The starting point for this assignment is a simplified file system, cse451fs, the design of which imposes strict limits on both the number of files that can be stored and the maximum size of any one file. In particular, no matter how big a disk you might have, this file system can hold only about 8,000 distinct files, and no file can be larger than 13KB. These restrictions result from the choice of on-disk data structures used to find files and the data blocks of a given file, that is, the superblock and inode representations.
Here are the major steps involved in this assignment:
- If you are working in a team, make sure that you, individually, understand the mechanical aspects of "development environment" you'll be working in. These include how to build the file system code, how to configure the raw disk device to host your file system, and how to run and test your file system. A description of these mechanical aspects is here.
- Design how you want to represent the file system on disk: what the superblock looks like, the inodes look like, how you keep track of free/allocated space, etc. (Those are the minimal changes need to relax the size restrictions of the current implementation, and are probably sufficient for anything you'll want to do.)
There are many tradeoffs involved among factors such as maximum file size, the number of files you can store, the amount of raw disk space (blocks) spent on management data structures (and so not available to hold file data), efficiency (say as measured by the number of disk IOs needed to access the first byte of a file, or the number required to access just the Nth byte, or all bytes). An ideal (but unachievable) design would:
- Be able to store a single file that was as big as the raw disk capacity, no matter how big the disk.
- Be able to store as many distinct files as there are blocks on the physical device.
- Be able to access the Nth byte of the file in one IO operation.
You may decide to come very close to achieving one of these goals while compromising significantly on the others. Or, you may decide to compromise somewhat on all of them, so that no one aspect is terribly bad.That latter is the approach taken by ext2, the default Linux file system (hmm, this may be out-of-date by now ... is ext3 now the default file system?). That system is motivated by measurements of real file systems showing that most files are small (under 8K or so) and read sequentially. You can make these same assumptions in your design, or you can make other assumptions entirely. For instance, you might want to design a file system for the explicit purpose of storing streaming media files (e.g., audio or video clips). Those files are large, and when used for playback are read sequentially with the requirement that the times to access successive chunks must have low variance.

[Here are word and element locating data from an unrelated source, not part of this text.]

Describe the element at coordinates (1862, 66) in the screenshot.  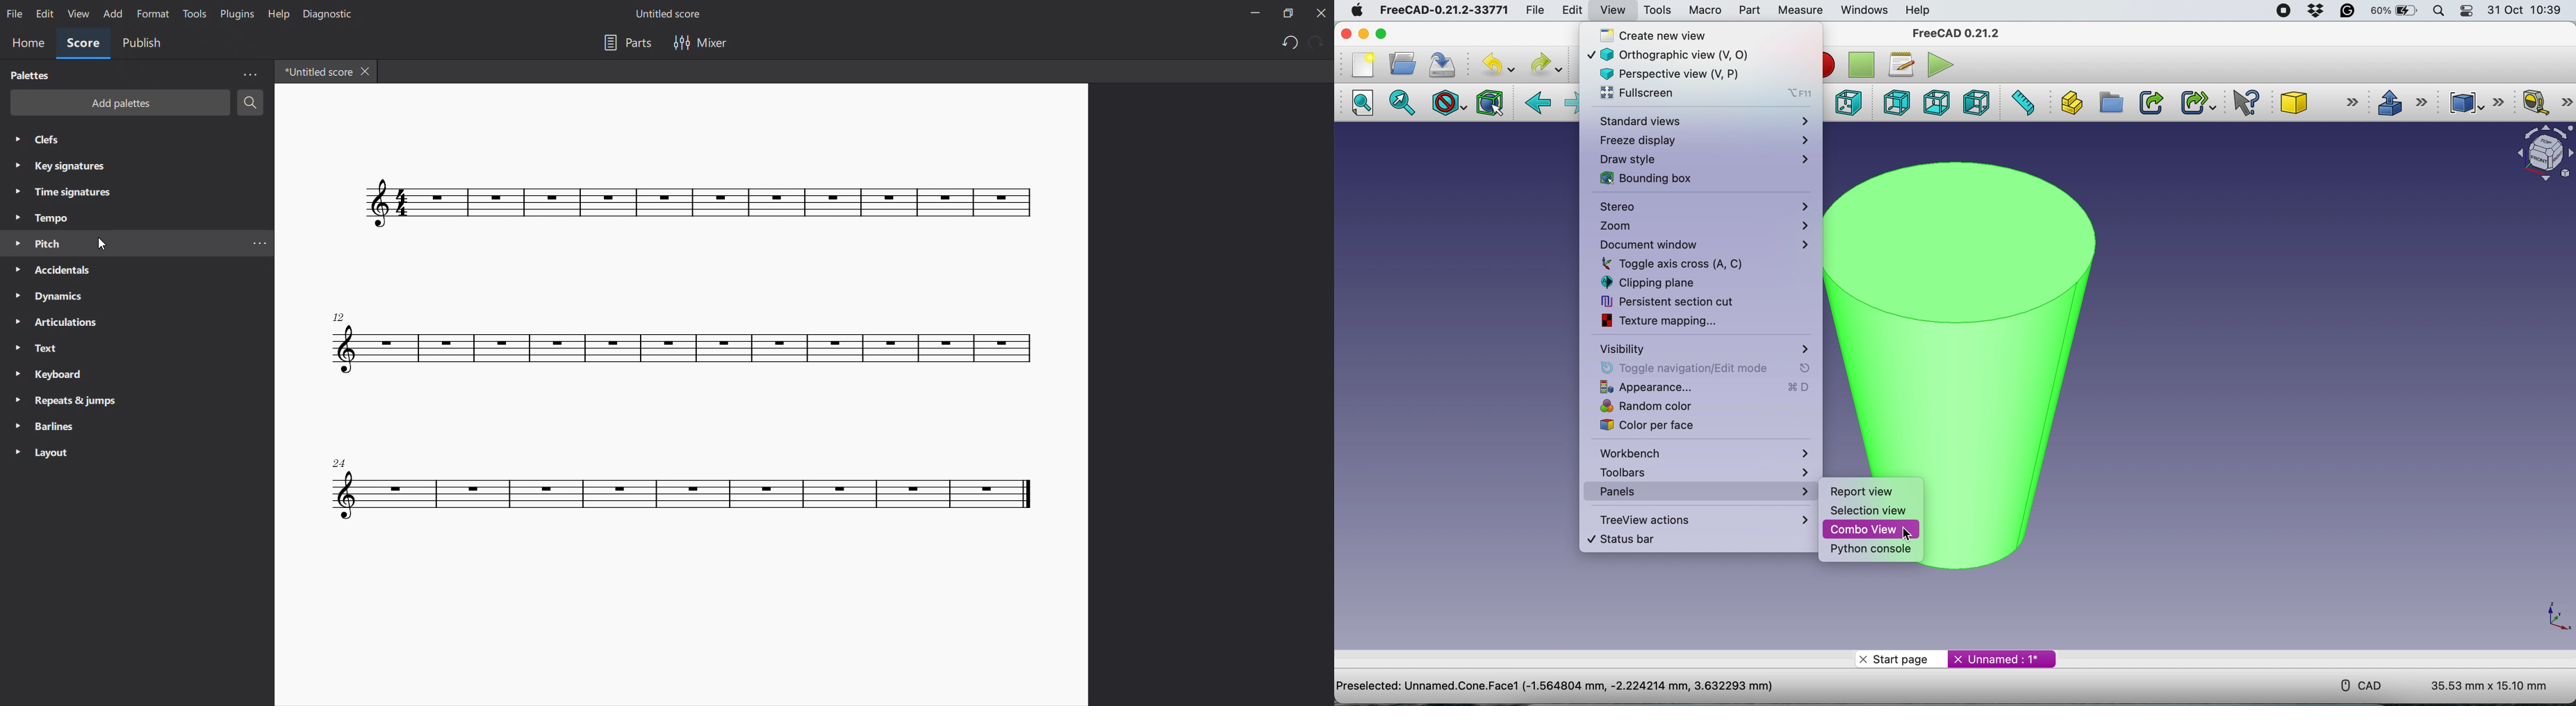
I see `step recording macros` at that location.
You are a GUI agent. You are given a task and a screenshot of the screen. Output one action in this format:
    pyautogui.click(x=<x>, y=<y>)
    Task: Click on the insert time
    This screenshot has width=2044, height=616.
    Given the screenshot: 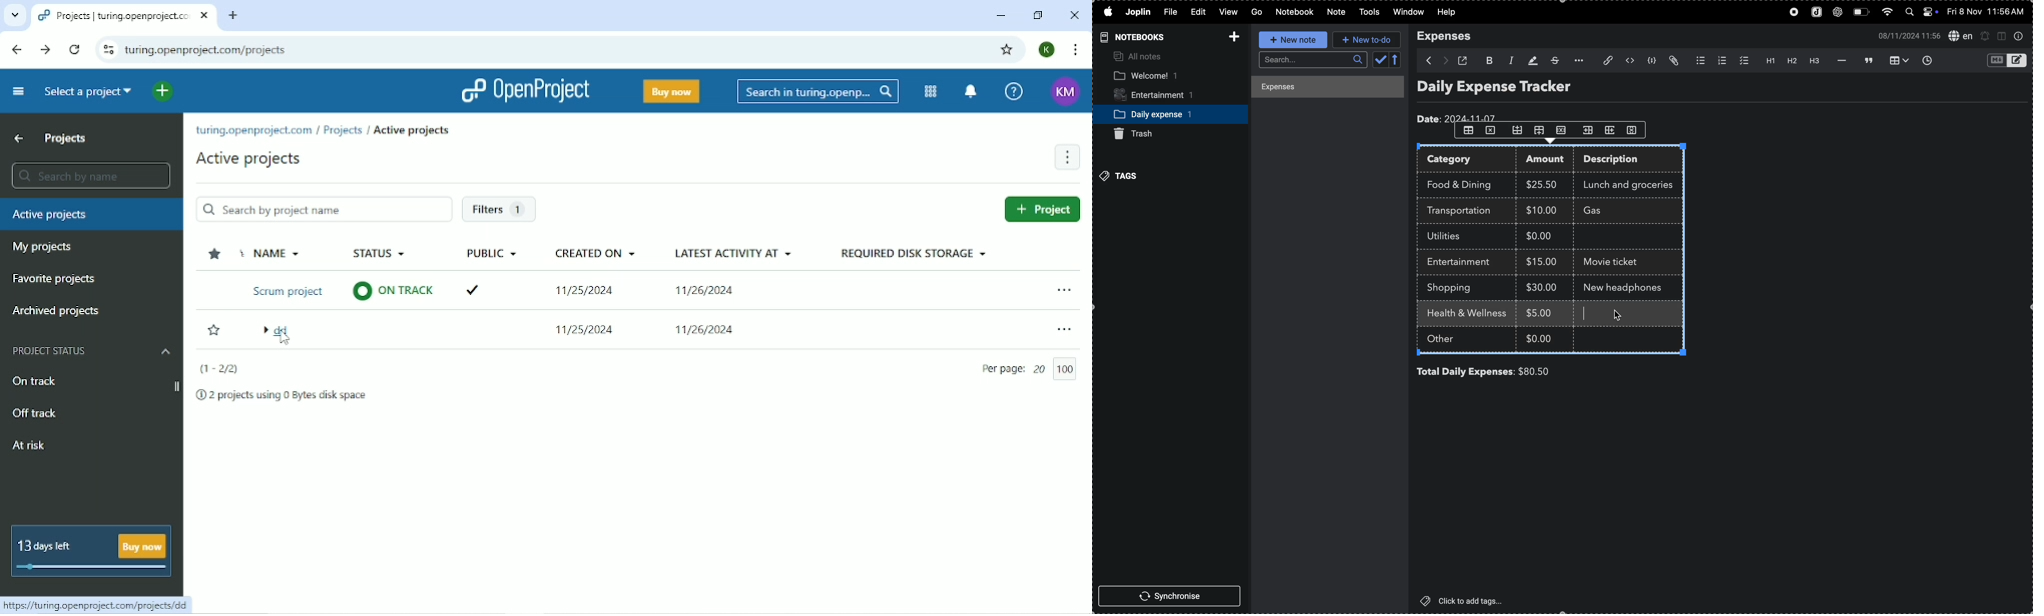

- Alter the skeleton code to implement your file system. There are two major components to this. One is that that user level program mkfs.cse451fs must be changed to initialize the raw disk device with a valid, empty file system using your new on disk data structures. The other is to change the file system source (fsSource/) itself.

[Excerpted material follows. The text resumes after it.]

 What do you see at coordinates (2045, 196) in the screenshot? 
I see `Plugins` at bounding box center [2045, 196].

You should schedule an appointment with us (instructor & TA) to discuss your design before you get too deep into your implementation (although you probably should do some prototyping first just to make sure you understand all the issues). Once you are done, hand in your completed assignment using WebCT.
Hand in the following:
- A report detailing:
- what your file system is trying to accomplish
- the design for the file system you implemented. This might include a discussion of other approaches you considered but rejected, if any.
- awhat you had to do to implement (e.g., which files required major changes, and of what sort)
- how you tested your file system (for functionality), and whether or not it works
- the goals and design of your hypothetical persistent file system. (Again, you might also describe other ideas you discussed but rejected, and say why.)
- A gzipped tar file containing:
- source code for you modified mkfs.cse451fs and instructions for making and running it.
- a patch that the TA can apply to the Linux kernel with the original fsSource subdirectory to get your modified file system. If all of your changes are limited to fsSource, then you can alternatively just include the entire subdirectory. Again, give appropriate instructions.